- Tesla recently illustrated the enthusiasm surrounding the EV sector by becoming the newest entrant to the S&P500 equity index
- Investor interest in the sector has spilled over to Net Element, with one the world’s largest asset managers, Renaissance Technologies taking a 3.2% stake in the company in the third quarter
- A future combined Net Element-Mullen Technologies plans to begin marketing its initial vehicle model, the Dragonfly K50 in 2Q2021.
Late in the day on November 16, Tesla (NASDAQ: TSLA) was named for inclusion in the S&P500 index, making it both the first electric vehicle manufacturer to form part of the group as well as the largest new entrant in the index’s history. Investors responded to the news headline by sending the stock up 8.2% the following day, leading Tesla’s market cap to swell by over $30 billion—a figure nearly equivalent to the entire market cap of consumer product giant Kraft Heinz. Net Element (NASDAQ: NETE), a financial technology company in the process of transforming its business model to become a pure-play electric vehicle (“EV”) manufacturer after entering into a definitive agreement to merge with privately-held Mullen Technologies Inc., similarly profited from the market enthusiasm, rising by 25% over the course of the day.
The electric vehicle sector has benefitted from a sharp uptick in investor interest in recent months, as a combination of improving sector fundamentals have coupled with positive news-flow to drive sector returns. The most recent updates came from the United Kingdom, where the British government announced that the sale of new diesel and gasoline-powered vehicles would no longer be permitted from 2030 onwards – a date which has been shifted forward from its original target of 2040 (https://ibn.fm/OiZJy). Simultaneously, the government also announced its commitment to spending approximately $1.72 billion over the next four years towards improving electric vehicle (“EV”) charging infrastructure—a factor which has previously been highlighted by Deloitte as a key constraint to future growth in the sector (https://ibn.fm/OQaHg).

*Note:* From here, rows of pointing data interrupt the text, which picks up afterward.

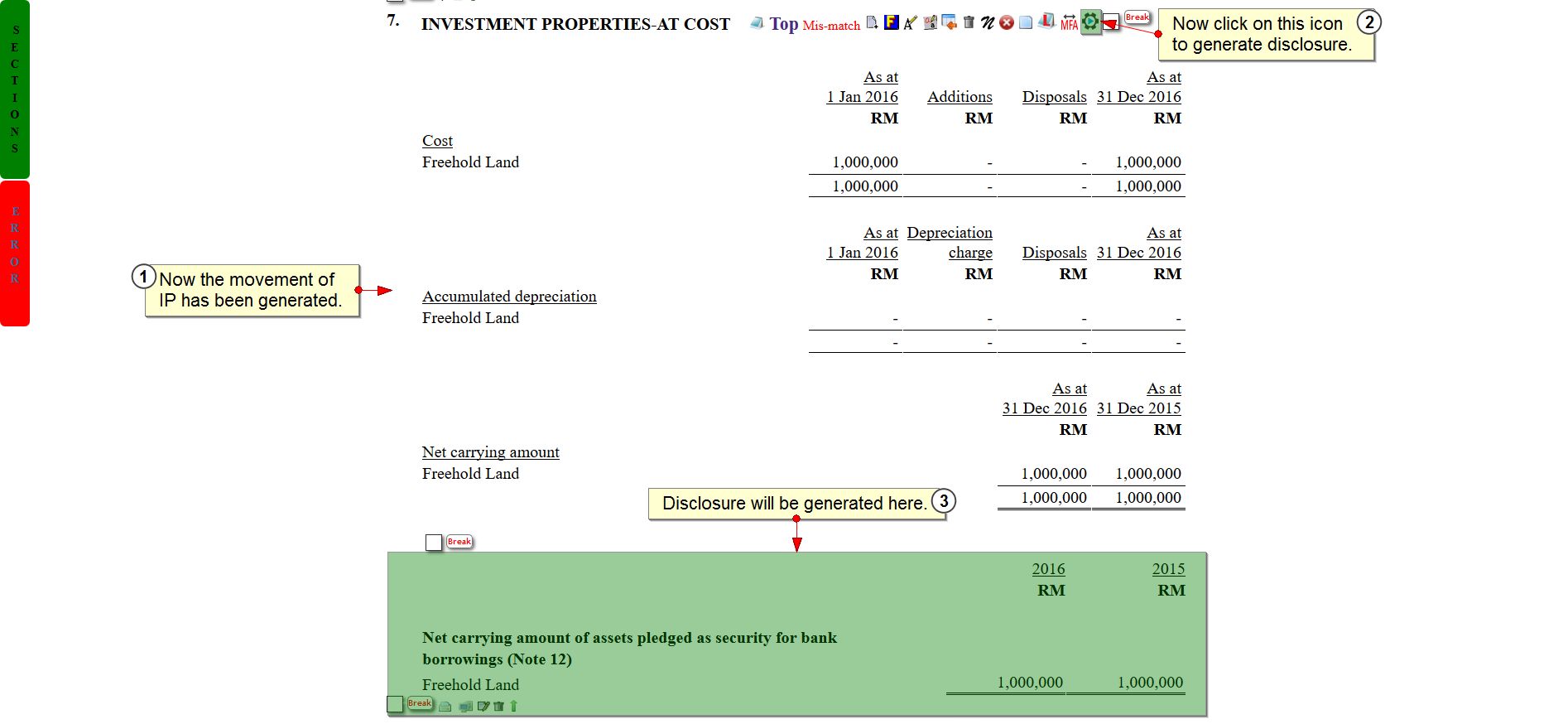Click the trash can icon in note header

[x=969, y=22]
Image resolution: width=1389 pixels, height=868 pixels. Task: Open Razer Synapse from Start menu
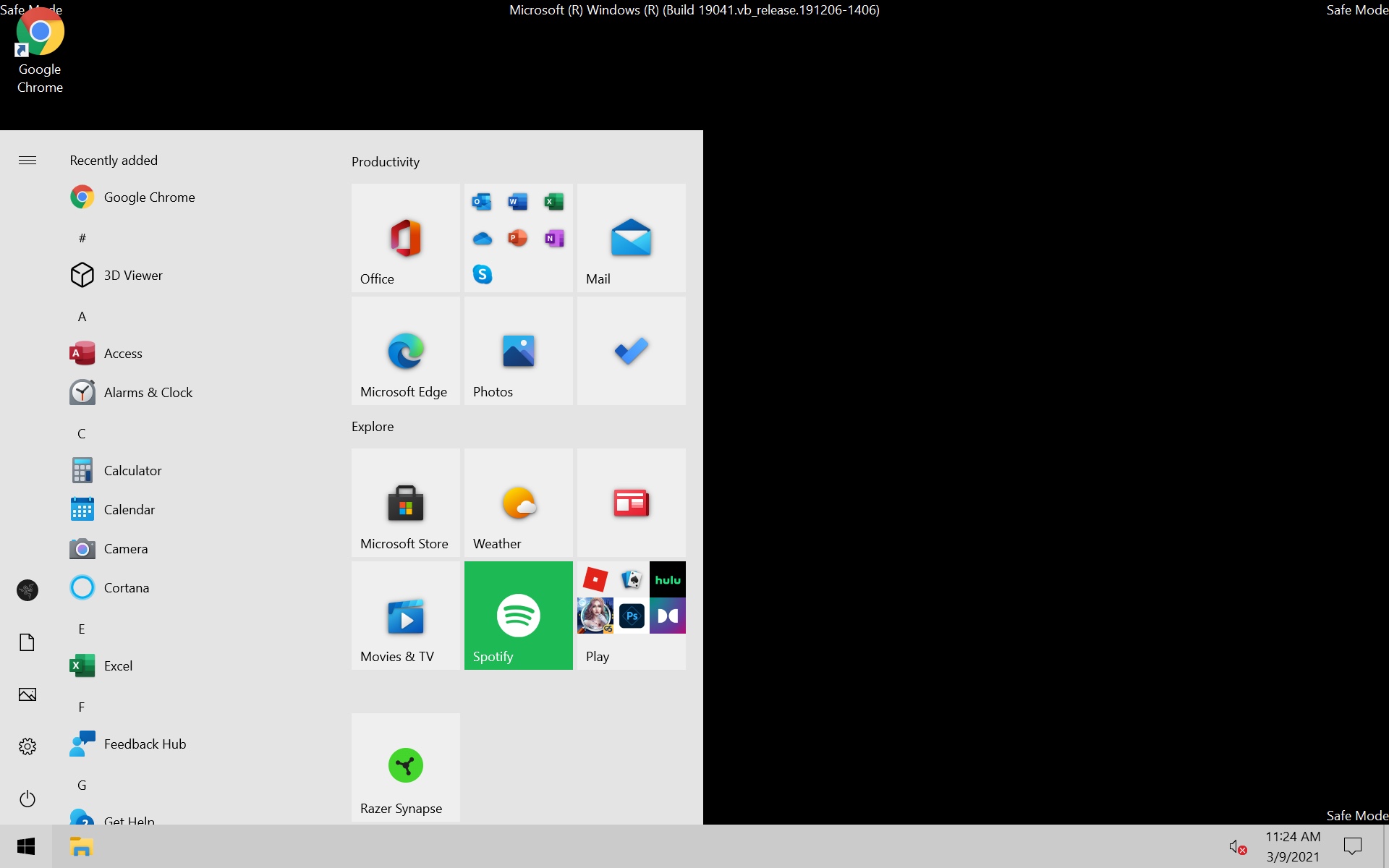pyautogui.click(x=404, y=766)
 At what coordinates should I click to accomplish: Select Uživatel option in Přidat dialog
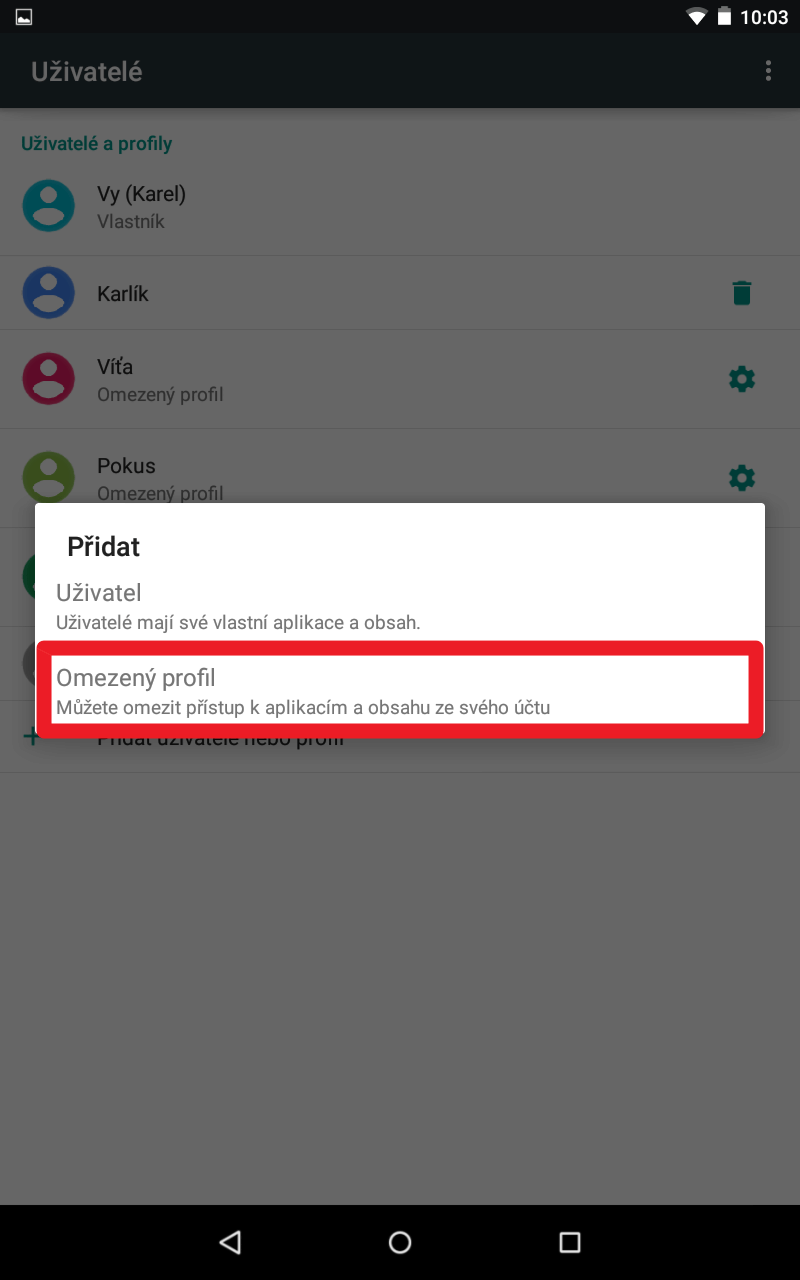click(x=400, y=606)
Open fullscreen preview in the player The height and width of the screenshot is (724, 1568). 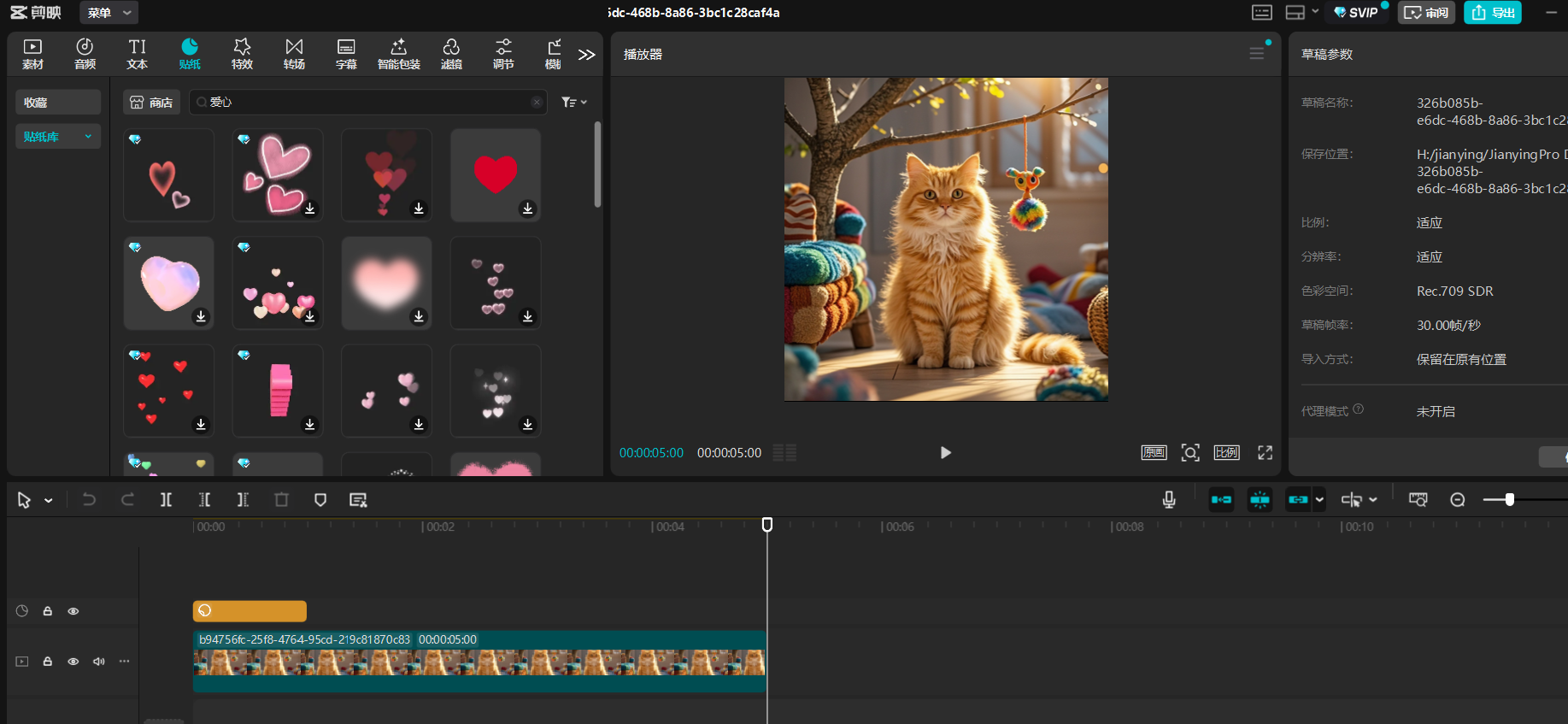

A potential combined Net Element-Mullen Technologies entity plans to leverage upon the surge in consumer demand within the electric vehicle space through the launch of its initial vehicle model – the Dragonfly K50—in the second quarter of 2021. The car model, developed in conjunction with China’s Qiantu Motors, will mark the company’s initial foray into the North American electric vehicle market, a venture which the company will further look to reinforce through the launch of its self-manufactured EV SUV, the Mullen MX-5, by the second quarter of 2022.
Mullen Technologies also revealed that it has recently signed a letter of intent with the City of Spokane to build a 1.5 million square foot facility to manufacture and assemble vehicles, with work on the facility set to commence later this year. Remarkably, the company also disclosed its expectation to arrive at production phase with as little as $400 million in invested capital over five years (as compared with the $1 billion traditionally required) due to its current vehicle IP, which has already been two years in the making.
By 2030, Deloitte anticipates that electric vehicle sales could rise to 31.1 million vehicles per annum, representing an over ten-fold increase to the 2.5 million electric vehicles set to be sold in 2020 – a shift which would lead the EV sector to secure a market share of 32 percent of total automotive sales within the next ten years. With interest in the sector at an all-time high – as evidenced by the United Kingdom’s policy announcement as well as the recent market returns evidenced by EV companies—Net Element finds itself in an ideal position to capitalize on one of the biggest shifts in consumer behavior the world has ever seen.